Julia Robinson and Cassie Burnes have been friends since nursery school. They have shared everything, including their desire to escape the stifling limitations of their birthplace, the quiet town of Royston, Massachusetts.
But as the two girls enter adolescence, their paths diverge: while Julia comes from a stable, happy, middle-class family, Cassie never knew her father, who died when she was an infant, and has an increasingly tempestuous relationship with her single mother, Bev. When Bev becomes involved with the mysterious Anders Shute, Cassie feels cruelly abandoned.
Disturbed, angry and desperate for answers, she sets out on a journey that will put her own life in danger, and shatter her oldest friendship.
At its core, The Burning Girl is a story about childhood friendship and community. But, additionally, it’s also an exploration into the complexities of childhood friendship and how often they alternate between fragile and strong. Like with any friendship, each person sees it only through their own eyes, so things can go amiss and misunderstandings can unfold and they can be a catalyst for a fractured friendship.
“You get to middle school, and you think about these things. The world opens up; history stretches behind you, and the future stretches before you, and you’re suddenly aware of the wild, unknowable interior lives of everyone around you, the realisation that each and every person lives in an unspoken world as full and strange as your own, and that you can’t ever hope entirely to know anything, not even yourself.”
The Burning Girl is written in first person from the point of view of Julia, so we never really know as much about Cassie as we’d like to. We only know what Julia knows, either from her first hand experience or from stories that other people have told Julia. The two girls grow apart as the years pass, but they do remain friends. They share jokes with each other and they reminisce on summers they spent together, and adventures that they had. It’s hard for Julia to see Cassie deteriorate, because she wants to help her. But at the same time, Cassie holds back from her and so it becomes hard for Julia to know what to do.

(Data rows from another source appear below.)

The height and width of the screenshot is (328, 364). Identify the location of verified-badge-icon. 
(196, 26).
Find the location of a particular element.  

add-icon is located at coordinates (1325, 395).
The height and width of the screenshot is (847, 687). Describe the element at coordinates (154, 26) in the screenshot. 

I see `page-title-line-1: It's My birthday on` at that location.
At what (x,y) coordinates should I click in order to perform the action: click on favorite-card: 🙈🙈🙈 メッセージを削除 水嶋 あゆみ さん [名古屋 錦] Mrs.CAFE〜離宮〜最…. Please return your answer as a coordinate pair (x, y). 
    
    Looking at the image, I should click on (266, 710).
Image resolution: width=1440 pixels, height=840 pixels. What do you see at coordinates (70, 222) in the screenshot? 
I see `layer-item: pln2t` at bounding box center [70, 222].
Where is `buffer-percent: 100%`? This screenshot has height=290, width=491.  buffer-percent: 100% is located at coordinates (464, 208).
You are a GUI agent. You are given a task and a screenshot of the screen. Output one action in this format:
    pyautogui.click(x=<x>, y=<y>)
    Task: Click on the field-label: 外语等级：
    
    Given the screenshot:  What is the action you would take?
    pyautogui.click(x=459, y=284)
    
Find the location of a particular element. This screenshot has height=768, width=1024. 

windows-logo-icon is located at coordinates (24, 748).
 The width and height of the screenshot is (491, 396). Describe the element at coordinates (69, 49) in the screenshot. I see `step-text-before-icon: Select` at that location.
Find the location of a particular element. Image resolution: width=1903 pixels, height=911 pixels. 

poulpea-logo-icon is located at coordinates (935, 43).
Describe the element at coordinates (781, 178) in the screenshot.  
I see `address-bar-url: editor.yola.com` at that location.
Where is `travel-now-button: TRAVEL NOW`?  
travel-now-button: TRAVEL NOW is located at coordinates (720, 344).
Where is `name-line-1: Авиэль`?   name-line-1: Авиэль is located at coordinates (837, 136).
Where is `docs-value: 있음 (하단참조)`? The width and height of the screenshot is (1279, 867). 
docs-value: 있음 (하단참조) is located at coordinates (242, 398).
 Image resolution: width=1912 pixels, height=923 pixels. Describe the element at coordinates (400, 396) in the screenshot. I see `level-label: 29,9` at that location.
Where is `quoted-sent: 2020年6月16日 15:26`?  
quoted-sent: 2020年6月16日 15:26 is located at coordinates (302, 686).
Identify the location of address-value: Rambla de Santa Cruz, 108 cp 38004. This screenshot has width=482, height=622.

“Cassie’s father was as much a myth as the drowned boy. Not in the sense that he might not be real, but in the sense that she’d never actually known him. Or rather, that she couldn’t remember him.”
I found Julia to be a passive character. She was always commenting on everyone else in the narrative, and we never really got a sense of who she was. I finished the novel feeling like Julia wasn’t even a character, and instead, she was just this omniscient narrator presenting us with a story about other people.
Julia befriends a classmate called Peter. She always liked Peter, but he did date Cassie for a time and so Cassie at times feels like she can trust him and tell him things she hasn’t told anyone else. Julia likes to keep tabs on Cassie and so through Peter, Julia is able to fill in any gaps she has. Over time, Julia and Peter bond over their mutual concern for Cassie and their determination to help her.
“After that, we’d speak often on the phone, maybe even a few times a week, a strange friendship, rarely face-to-face in the beginning. There wasn’t, in our middle school lives, another way for us to spend time together.”
Cassie’s life really begins to deteriorate after her mother Bev starts dating a new man. Cassie never feels comfortable around him and after he moves into their family home, he starts restricting Cassie’s access to social media and technology and he starts to police what she wears and who she talks to. It’s suffocating for Cassie.
“Here’s what I believe,” she said. “I believe he was looking for us — for me. I believe he found out about the youth group because of our photo album online. And then he figured out about the Bible study, and Mom, and then he came there. He doesn’t even live in Royston, for fuck’s sake. He lives in Haverhill, and he works in Haverhill.”
The only thing Cassie can cling to in order to feel in control of her life is the memory of her father. But, she soon realises that her perception of things has been incorrect.
Friendships that we form when we’re young can have a monumental affect on our childhood and adolescence. Female friendships in particular can influence — positively or negatively — who you become as you get older. Those friendships can be supportive, but they can also be tumultuous, exhausting, and challenging. I think female readers will be able to relate to Julia and Cassie a lot more than male readers.
“Sometimes I felt that growing up and being a girl was about learning to be afraid. Not paranoid, exactly, but always alert and aware, like checking out the exits in the movie theatre or the fire escape in the hotel.”
The Burning Girl explores the complexities of female friendship — they may falter or they may fracture, but there are all these different layers to childhood friendships that don’t quite match a friendship formed later in a person’s life. I recommend this book to literary fiction lovers. It’s a character-driven story, not necessarily plot-driven. Read this for the masterful writing and the careful, slow-build illustration of Julia and Cassie.
Thank you to the publisher for sending me a review copy in exchange for an honest review.